While the commissioner concluded that APRA did not contribute to or cause the collapse of HIH Insurance, he did find that it should have been more inquiring in its approach. In particular, he found that APRA 'missed many warning signs, was slow to act and made misjudgements about some vital matters'.

This is a significant finding, and one that requires the full attention of APRA moving forward.

The commissioner made a number of important recommendations that describe a preferred model of governance for APRA given its important role.

APRA's governance arrangements will therefore be further strengthened and refined to better suit a body with APRA's important responsibilities.

In summary, the effect of the measures contained in this bill is to achieve four related objectives that flow from the recommendations of Mr Justice Owen.

The first objective is to replace APRA's current part-time board with a full-time executive group comprising at least three and no more than five members.

The members would collectively exercise APRA's responsibilities, while preserving its status as an independent statutory authority.

This approach allows APRA to retain its name and identity, and to move forward and continue its process of evolution, with minimum disruption.

The second objective is to implement a number of changes that will better represent APRA's place within the financial system architecture.

This will better define how it relates to other bodies while ensuring it remains independent of undue political influence in conducting its operations.

At the same time, it permits more flexible communication between the government and APRA, particularly on priorities, required policy changes and any other matters that might impact on financial system stability.

The third objective, given the proposed executive status of the new APRA members, is to apply an enhanced disclosure and conflict of interest framework.

This will enhance the integrity of the office of an APRA member and apply similar requirements as exist for other executive regulatory bodies.

The fourth, and final, objective, is to clarify the operation of provisions that allow APRA's engagement with other agencies.

APRA's greatest asset is its core of committed and professional staff.

The changes introduced by this bill are designed to establish a dedicated leadership team to guide APRA through the challenges that lie ahead of it.
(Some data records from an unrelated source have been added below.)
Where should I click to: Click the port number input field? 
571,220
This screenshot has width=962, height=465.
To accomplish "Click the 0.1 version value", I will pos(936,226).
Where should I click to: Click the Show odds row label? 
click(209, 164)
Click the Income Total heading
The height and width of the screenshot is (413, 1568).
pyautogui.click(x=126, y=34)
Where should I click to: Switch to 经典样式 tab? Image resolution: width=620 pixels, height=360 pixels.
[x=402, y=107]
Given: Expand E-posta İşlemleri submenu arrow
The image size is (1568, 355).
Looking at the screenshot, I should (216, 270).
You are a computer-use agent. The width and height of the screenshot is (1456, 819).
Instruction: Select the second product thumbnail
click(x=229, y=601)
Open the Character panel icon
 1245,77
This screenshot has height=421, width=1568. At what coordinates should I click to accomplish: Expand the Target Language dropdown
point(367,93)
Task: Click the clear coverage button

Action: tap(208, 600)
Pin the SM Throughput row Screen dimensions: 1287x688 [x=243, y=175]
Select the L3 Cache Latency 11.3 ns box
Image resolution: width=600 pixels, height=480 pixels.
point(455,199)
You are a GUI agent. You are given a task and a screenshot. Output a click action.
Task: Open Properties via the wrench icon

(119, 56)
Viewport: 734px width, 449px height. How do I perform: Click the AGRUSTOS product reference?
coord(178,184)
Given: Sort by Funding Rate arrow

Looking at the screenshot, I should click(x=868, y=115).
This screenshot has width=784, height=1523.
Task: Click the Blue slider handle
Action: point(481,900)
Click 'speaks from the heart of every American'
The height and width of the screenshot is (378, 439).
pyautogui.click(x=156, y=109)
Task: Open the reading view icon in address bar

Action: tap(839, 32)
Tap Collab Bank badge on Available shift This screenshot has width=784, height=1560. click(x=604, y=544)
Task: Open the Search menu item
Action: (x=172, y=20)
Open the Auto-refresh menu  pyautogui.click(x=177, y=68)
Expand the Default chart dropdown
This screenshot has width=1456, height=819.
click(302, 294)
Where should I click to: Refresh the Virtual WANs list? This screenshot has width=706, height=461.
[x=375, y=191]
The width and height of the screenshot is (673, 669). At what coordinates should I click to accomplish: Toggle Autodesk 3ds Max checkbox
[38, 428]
These changes should have minimum impact on the dedicated people who comprise the heart of APRA while positioning the organisation for the future now that the HIH royal commission has concluded.

APRA is one of a number of agencies with responsibilities in our financial system.

The challenge will be as great as ever for the agencies responsible for keeping our financial system safe and efficient to be vigilant and to cooperate in the face of continuing change.

In this regard, I wish to announce the government's commitment to enhance the status and role of the Council of Financial Regulators.

Membership will be extended to comprise the Treasury, the Reserve Bank of Australia, ASIC and APRA.

Through collective action, these bodies can serve to strengthen our financial system regulatory framework even further.

Each agency will continue to focus on its respective operational responsibilities.

However, as a group, the council will be ideally placed to ensure that there are appropriate arrangements between members for coordinating their activities in response to pressures.

The council will also advise the government on the adequacy of Australia's financial system regulatory architecture in light of ongoing developments.

I commend the bill to the House and present the explanatory memorandum.

Debate (on motion by Mr Edwards) adjourned.